Student 1: May I have the example sentence?
Me: The petite dancer moves gracefully.
Student 1: I still don’t get it.
Student 2: Mrs. D is petite.
Student 1: Oh, I get it! Petite means short, tiny, and beautiful!
Student 1: Mrs. D, do you love your kids?
Student 2: She only has one kid!
Student 1: It’s okay. She knows exactly what I mean. (looks at me and smiles) Don’t you Mrs. D? (I smile back)
Today I started my annual teacher quiz. Question #10: If Mrs. D wasn’t a teacher, she would be_______________.
These are some of the responses…
a famous professional horse-back rider
an animal doctor
a gangnam style dancer
a professional wrestler
our gym teacher’s wife
While eating dinner with Hubster, Pumpkin & our 5y.o…
Nephew: I’m a zombie!
Me: (to Pumpkin) Good thing he’s sleeping in your room tonight!
Pumpkin: I have nothing to worry about Mom. Zombies like brains, and you have the biggest one in this house!
During Open House last night…
1) I had a 18 month old repeatedly run up to me and shake my hand…

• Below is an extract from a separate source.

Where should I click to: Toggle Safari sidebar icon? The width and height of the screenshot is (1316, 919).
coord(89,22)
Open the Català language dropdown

2) One student showed off the classroom to their parents, “This is my seat, this is the Smartboard, this is the pencil sharpener, this is the trash can, this is the box of tissues, this is the hand sanitizer…”

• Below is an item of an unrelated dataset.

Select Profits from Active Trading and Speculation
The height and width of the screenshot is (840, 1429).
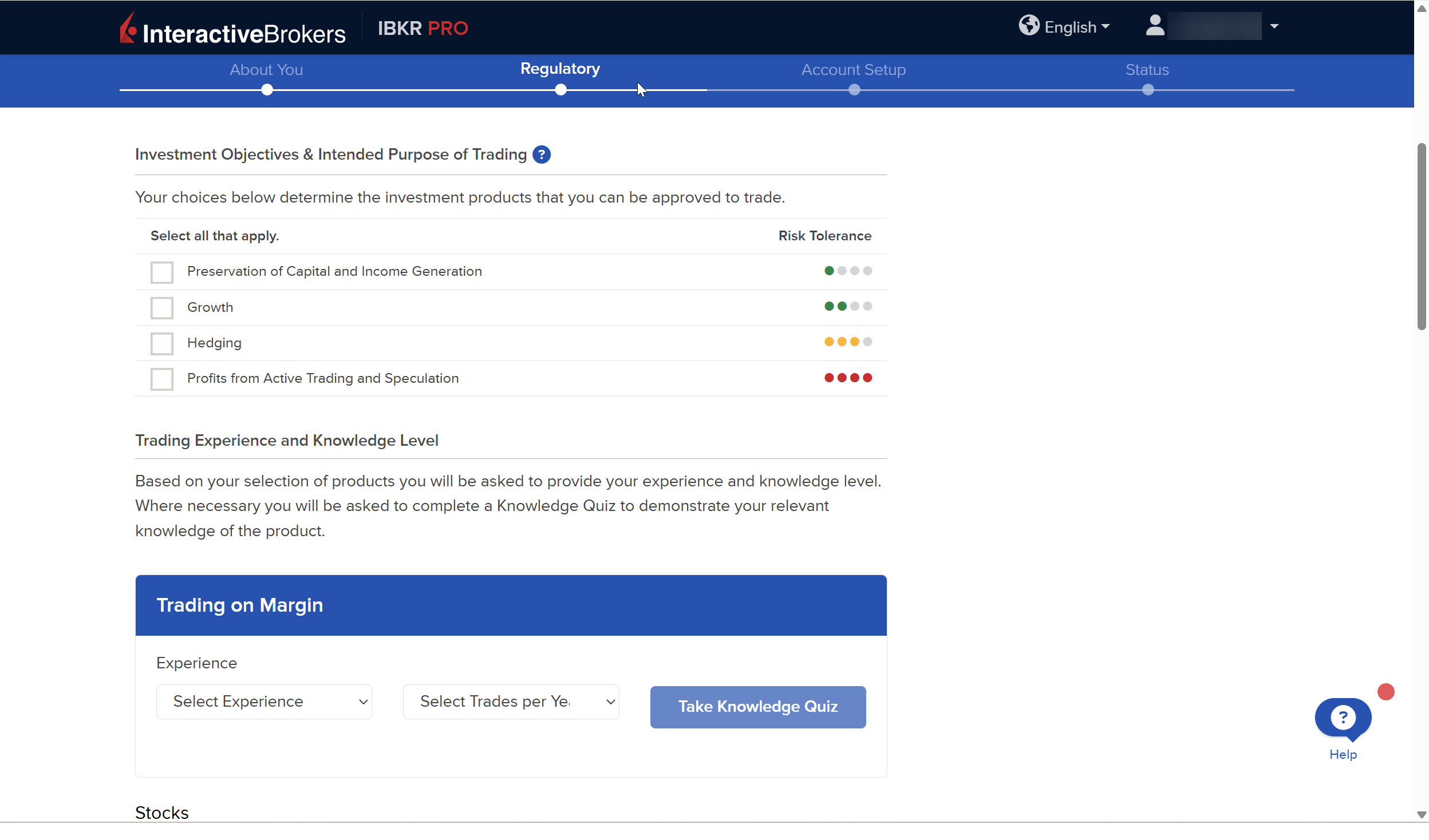pyautogui.click(x=162, y=379)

3) parent said to me, “My daughter loves coming to school this year! She can’t wait to get here in the morning, and that’s because of you! In fact, she tells about how you wear your hair differently every single day and then she has me try to copy it when she gets home.”
4) Another student (that I don’t have) brought their parent into my room to meet me. After the student explained that they don’t have me as a teacher, the parent looked around the room for a few minutes and then asked me how their child was doing in class.
Student 1: Mrs. D, how old are you?
Me: How old do you think I am?
Student 1: 20s or 30s.
Me: That’s a 20 year range. Want to narrow down your guess?
Student 2: 17!
Student 3: 64!
Student 1: Mrs. Davis, do you want a foster kid?
Me: Why? Are you offering?
Student 2: Yeah! I want to be your foster kid!
Student 1: Yeah, but you could also have my neighbor. He’s mean.
Yesterday was a bad day. Then my 4 y.o.monster (nephew) ran up and gave me a wish flower. When he asked what I wished for, I told him more hugs from him. Wish granted.
While practicing spelling, my students use their learning style to determine their activity. One of my kinesthetic learners was using his finger to imaginarily write the words onto his arm. He stopped practicing…
Me: Don’t stop, keep practicing your spelling.
Student: (very seriously) I can’t! I’m running out of room!
Me: (after a few laughs) You can always erase what’s on your arm.
Student: Mrs. D, last night I dressed up as a witch.
Me: Were you a good witch or a bad witch?
Student: I’m not sure. I had this headpiece on. It has things that hang down and light up, so I was a glowing testicle witch.
I’m pretty sure she meant tentacle, but I didn’t quite know what to say…
While creating similes and metaphors in class, my students wrote some interesting examples about me.
1) Mrs. D is a surfing gorilla.
2) Mrs. D is as pretty as a supermodel.
3) Mrs. D is like a ninja master.
I’ll add more quote as they happen…
What are some of the crazy kid quotes you’ve heard?